Notes on the trade-offs (with links for depth):

  • Why credentialless over require-corp: require-corp blocks every cross-origin resource that does not send a Cross-Origin-Resource-Policy header — and you do not control HuggingFace's CDN headers, so model downloads would break. credentialless keeps them working. The catch: credentialless is not supported in Safari (as of mid-2026), which falls back to single-threaded WASM. The full header matrix, per-platform configs (Vercel, Netlify, Cloudflare), and the Safari trade-off are covered in the deployment guide.
  • CSP: 'wasm-unsafe-eval' is required for WebAssembly.instantiate(); worker-src 'self' blob: is required for inference workers. Depending on your setup, Next.js's inline bootstrap scripts may additionally require 'unsafe-inline' or nonces in script-src. Extend connect-src with any additional model hosts you use (e.g. regional HuggingFace CDN mirrors, or storage.googleapis.com for MediaPipe/LiteRT assets). See Security for the full CSP discussion.
  • Bundler aliases: sharp and onnxruntime-node are Node-only optional dependencies of @huggingface/transformers; aliasing them to false stops webpack from trying to bundle native modules for the browser. The webpack() hook does not run under Turbopack builds — see the Turbopack note below.
  • Cross-origin isolation is page-wide: third-party iframes on isolated pages must themselves support isolation. If an embed breaks, scope the COOP/COEP headers to the routes that run models instead of /(.*).

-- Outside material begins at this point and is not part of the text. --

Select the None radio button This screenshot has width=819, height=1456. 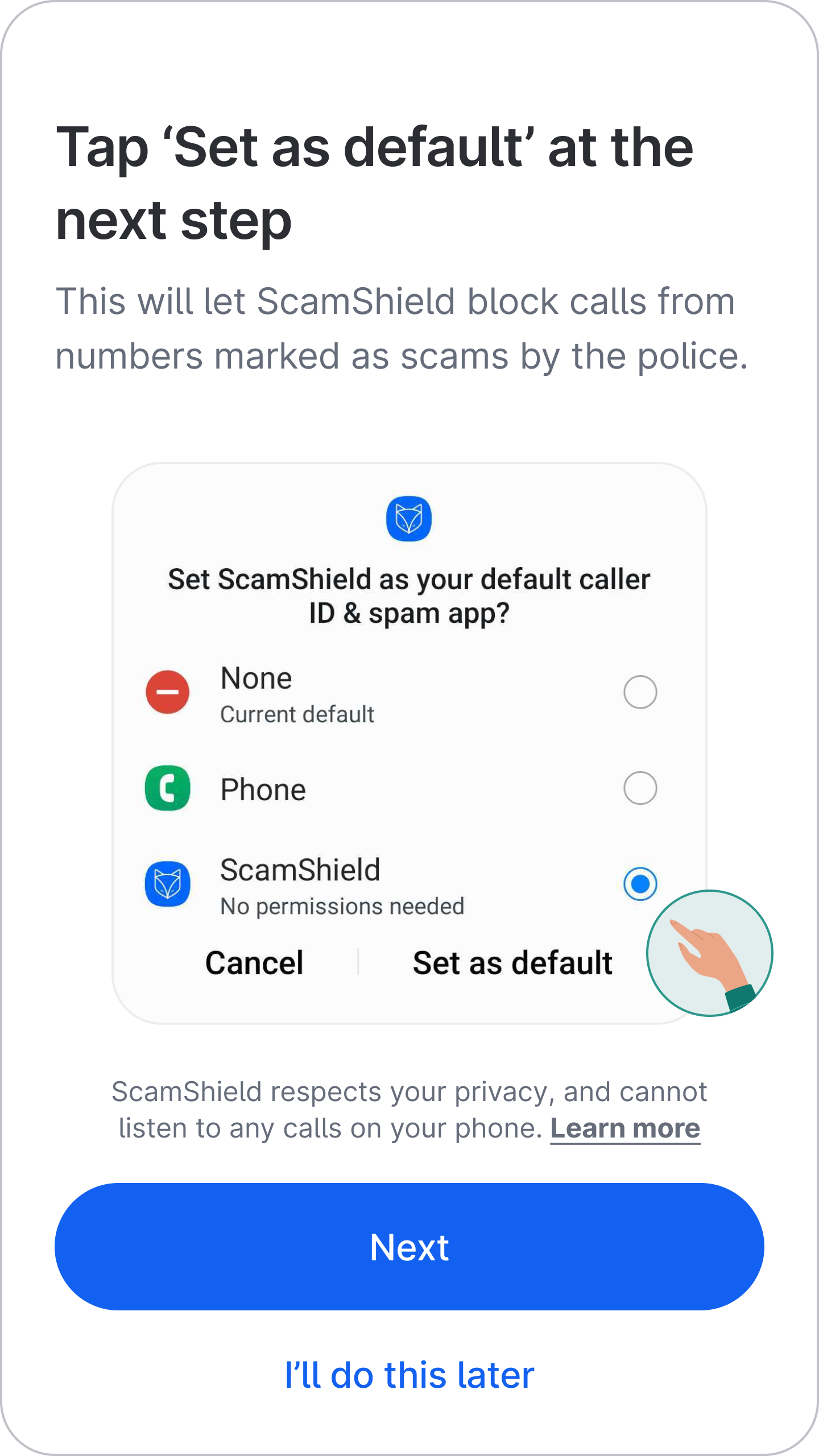pyautogui.click(x=640, y=692)
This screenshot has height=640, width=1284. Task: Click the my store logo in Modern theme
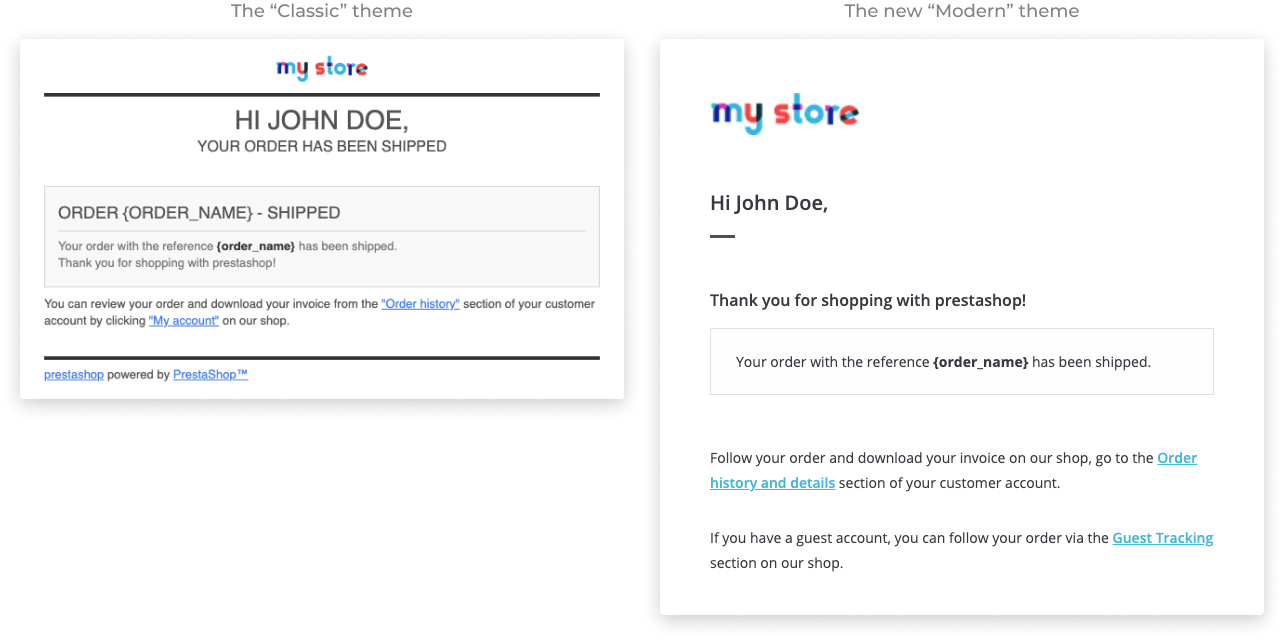pos(785,113)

Service workers, PWA, and Turbopack

The one rule: never cache model weights in your service worker

Providers cache their own weights: Transformers.js uses the browser Cache API (transformers-cache), LiteRT uses the Cache API (litert-models), wllama and WebLLM manage their own caches, and createModelLoader() uses chunked IndexedDB storage. Your app-shell service worker must skip requests to model hosts entirely — intercepting them breaks download progress tracking and resume-from-interrupt behavior, and double-caches hundreds of megabytes.

public/sw.js (excerpt)
const MODEL_HOSTS = [
  'huggingface.co',
  'cdn-lfs.huggingface.co',
  'cdn-lfs-us-1.huggingface.co',
  'hf.co',
  'storage.googleapis.com', // MediaPipe / LiteRT runtimes and models
];

self.addEventListener('fetch', (event) => {
  const url = new URL(event.request.url);
  // Never intercept model downloads — providers cache weights themselves.
  if (MODEL_HOSTS.includes(url.hostname)) return;
  // ...your app-shell caching strategy
});

(With Serwist/Workbox, the equivalent is a runtimeCaching entry matching those hosts with a NetworkOnly handler.) The complete offline architecture — app-shell precaching, requestPersistence(), storage quotas, network-aware model selection — is in the offline-first PWA guide.

Turbopack

Next.js 16 uses Turbopack by default, which changes two things:

  • Serwist integration friction: @serwist/next injects the service worker through a webpack plugin, which does not run under Turbopack. Two working alternatives: compile the service worker yourself in a postbuild step (e.g. esbuild-bundle a src/app/sw.ts that uses the serwist library directly, then inject the precache manifest with @serwist/build — this is how localmode.ai ships its PWA), or hand-roll a small public/sw.js like the excerpt above and register it with navigator.serviceWorker.register('/sw.js').
  • webpack() config does not apply: the sharp$/onnxruntime-node$ aliases above are webpack-only. Under Turbopack, @huggingface/transformers resolves its browser build via package exports in most setups; if you do hit resolution errors for sharp or onnxruntime-node, map them to an empty stub module via turbopack.resolveAlias.